16

I want to fetch data from another url for which I am using urllib and Beautiful Soup , My data is inside table tag (which I have figure out using Firefox console). But when I tried to fetch table using his id the result is None , Then I guess this table must be dynamically added via some js code.

I have tried all both parsers 'lxml', 'html5lib' but still I can't get that table data.

I have also tried one more thing :

web = urllib.urlopen("my url")
html = web.read()
soup = BeautifulSoup(html, 'lxml')
js  = soup.find("script")
ss = js.prettify()
print ss

Result :

<script type="text/javascript">
 myPage = 'ETFs';
        sectionId = 'liQuotes'; //section tab
        breadCrumbId = 'qQuotes'; //page
        is_dartSite = "quotes";
        is_dartZone = "news";
        propVar = "ETFs";
</script>

But now I don't know how I can get data of these js variables.

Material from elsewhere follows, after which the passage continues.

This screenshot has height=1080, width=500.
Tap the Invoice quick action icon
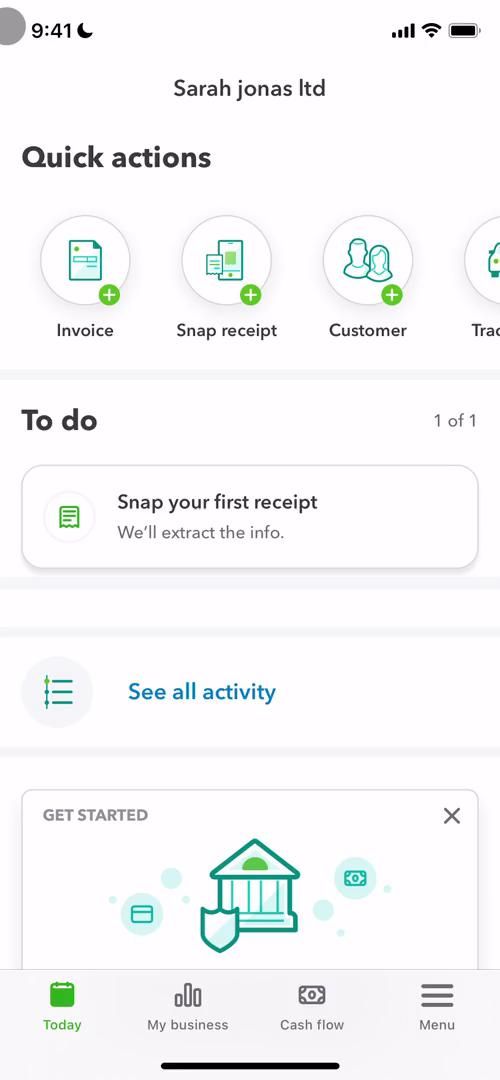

Now I have two options either get that table content ot get that the js variables, any one of them can fulfil my task but unfortunately I don't know how to get these , So please tell how I can get resolve any one of the problem.

Thanks

Inforian
  • 1,716
  • 5
  • 21
  • 42
  • 1
    There's no point in guessing whether javascript is generating the table content - you need to confirm that first. Is the URL publicly accessible? If so, what is it? – mhawke Jun 09 '14 at 10:45
  • Yes I confirm table data is generated from js code , you can check here http://www.nasdaq.com/quotes/nasdaq-financial-100-stocks.aspx . – Inforian Jun 09 '14 at 10:53

2 Answers2

21

EDIT

This will do the trick using re module to extract the data and loading it as JSON:

import urllib
import json
import re
from bs4 import BeautifulSoup

web = urllib.urlopen("http://www.nasdaq.com/quotes/nasdaq-financial-100-stocks.aspx")
soup = BeautifulSoup(web.read(), 'lxml')
data  = soup.find_all("script")[19].string
p = re.compile('var table_body = (.*?);')
m = p.match(data)
stocks = json.loads(m.groups()[0])

>>> for stock in stocks:
...     print stock
... 
[u'ASPS', u'Altisource Portfolio Solutions S.A.', 116.96, 2.2, 1.92, 86635, u'N', u'N']
[u'AGNC', u'American Capital Agency Corp.', 23.76, 0.13, 0.55, 3184303, u'N', u'N']
.
.
.
[u'ZION', u'Zions Bancorporation', 29.79, 0.46, 1.57, 2154017, u'N', u'N']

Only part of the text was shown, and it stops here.